LA GIUNTA L'azzeramento ancora non c'è stato nonostante lo stop ai lavori del Consiglio che permette al presidente di agire con libertà . Infatti, per ogni assemblea è necessaria la presenza di almeno un assessore. Per ora si tratta di voci, più o meno fondate, come quella che vedrebbe Alessandra Zedda, adesso all'Industria, andare alla Programmazione al posto di La Spisa. L'assessorato dell'Industria potrebbe essere guidato da Alberto Randazzo, in quota Pdl e presidente della medesima commissione. Resta in piedi l'ipotesi di un ritorno di Franco Manca all'assessorato del Lavoro, al posto di Liori che, nel frattempo, ha incontrato il presidente Cappellacci per esporre i punti chiave dell'ultimo anno di legislatura: lavoro, sanità , istruzione, istituzioni ed economia.
LE REAZIONI Non sono mancate le esternazioni dei partiti a seguito della notizia dei Quattro mori.
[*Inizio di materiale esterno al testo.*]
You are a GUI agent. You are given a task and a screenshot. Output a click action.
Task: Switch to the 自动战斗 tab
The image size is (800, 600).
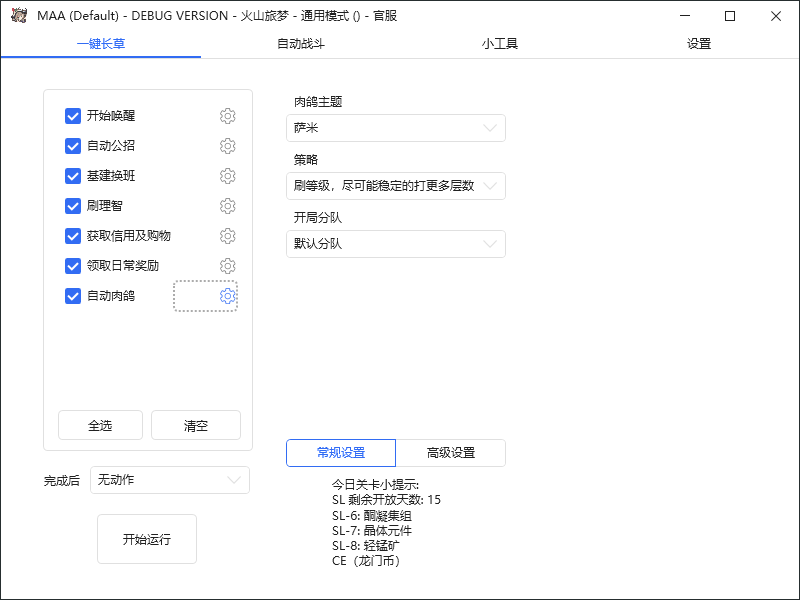click(x=300, y=44)
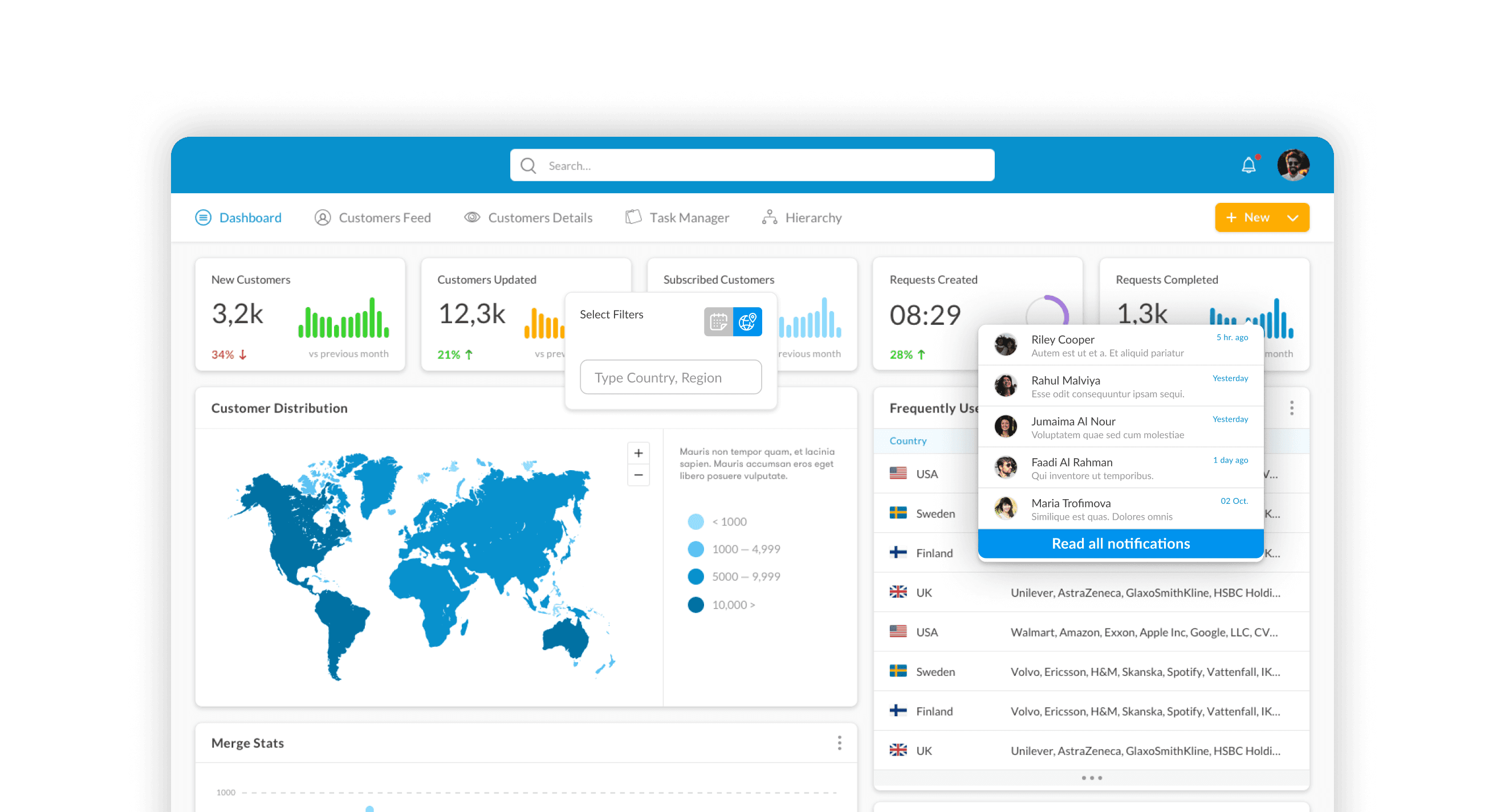Open Frequently Used three-dot menu
1505x812 pixels.
(x=1291, y=408)
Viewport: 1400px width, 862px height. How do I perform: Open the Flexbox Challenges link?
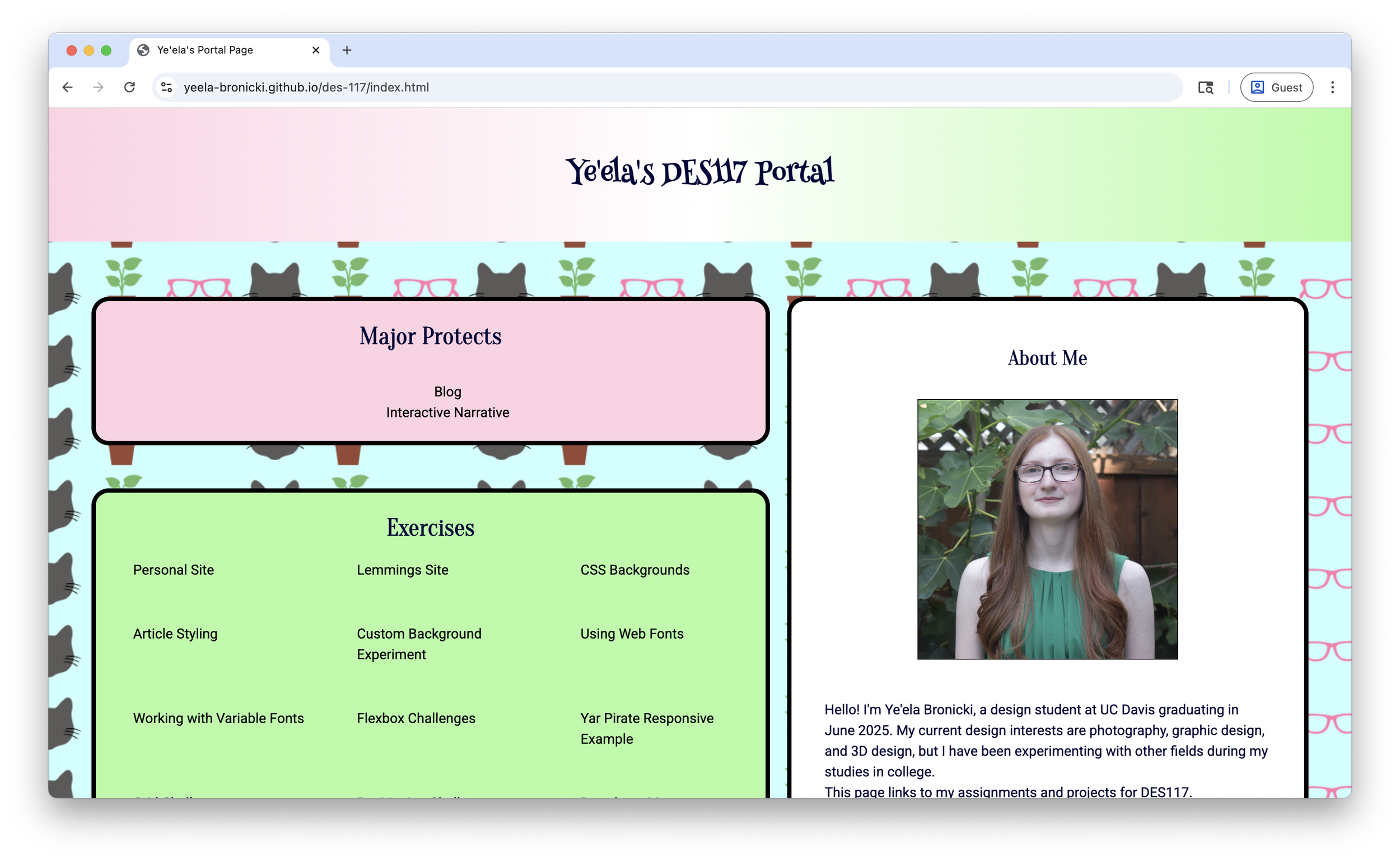pos(416,718)
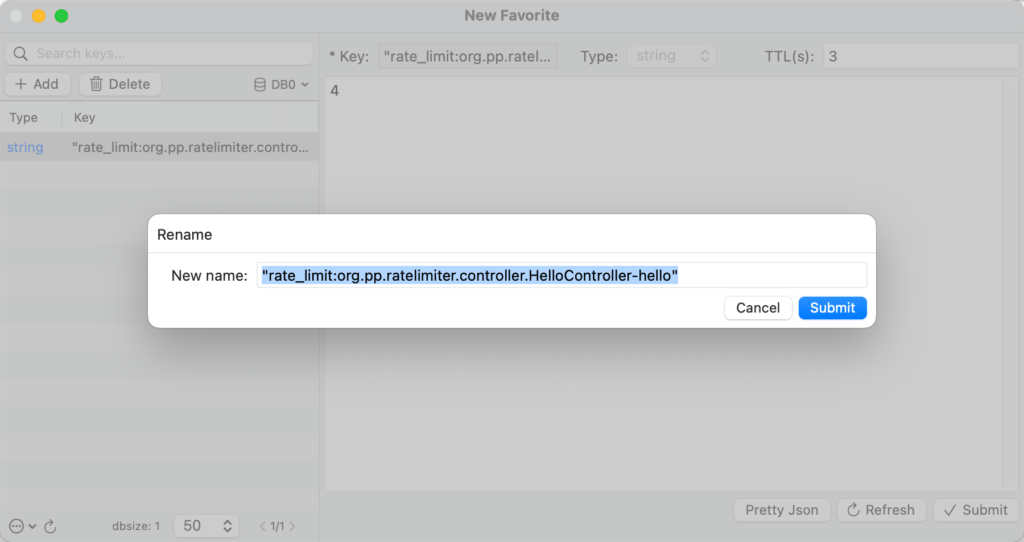Click the trash icon on the Delete button
The height and width of the screenshot is (542, 1024).
[x=96, y=84]
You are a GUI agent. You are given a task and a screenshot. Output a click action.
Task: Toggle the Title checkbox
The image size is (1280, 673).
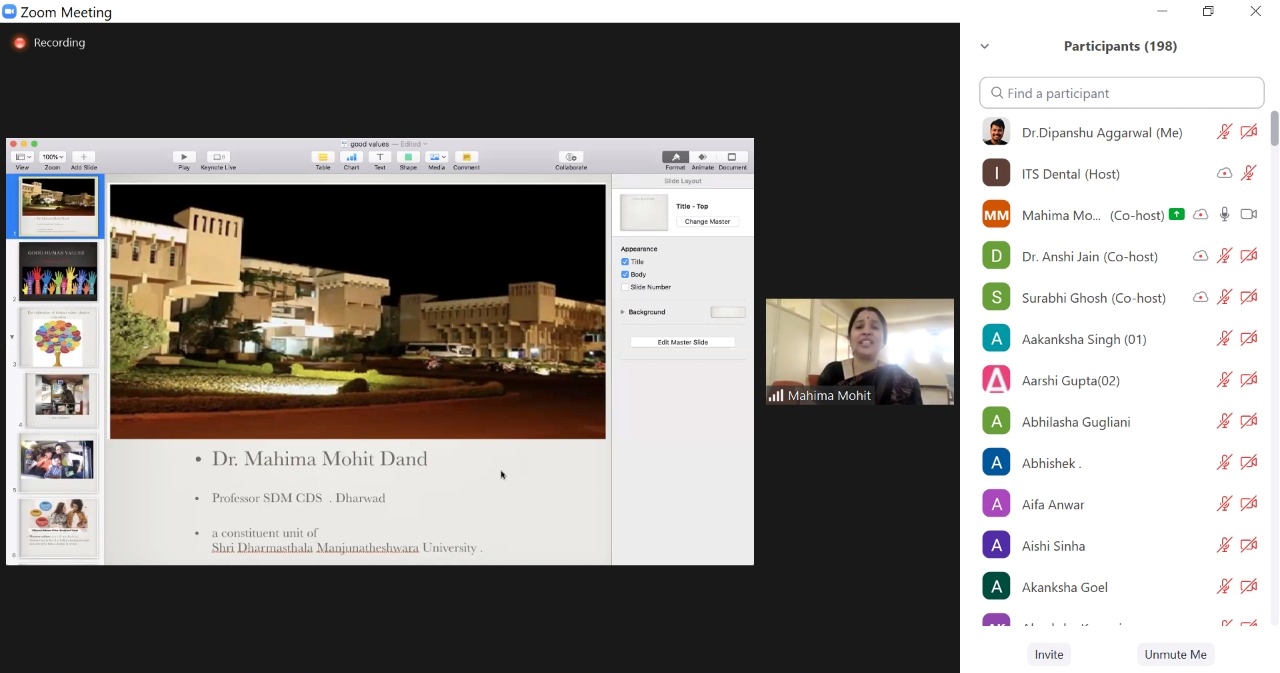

Luciano Uras (Sel) ha evidenziato «la crisi nella maggioranza che non servirà però a concludere questa esperienza negativa di governo». Il vicecapogruppo dei Riformatori Franco Meloni ha fatto un appello alle forze politiche per «l'immediata discussione sul disegno di legge taglia Province e quello sul Cda degli enti». Sulla legge elettorale, invece, si è espresso il capogruppo del Pd Giampaolo Diana: «Riprendiamo la discussione e approviamo una legge senza il listino e con la doppia preferenza di genere».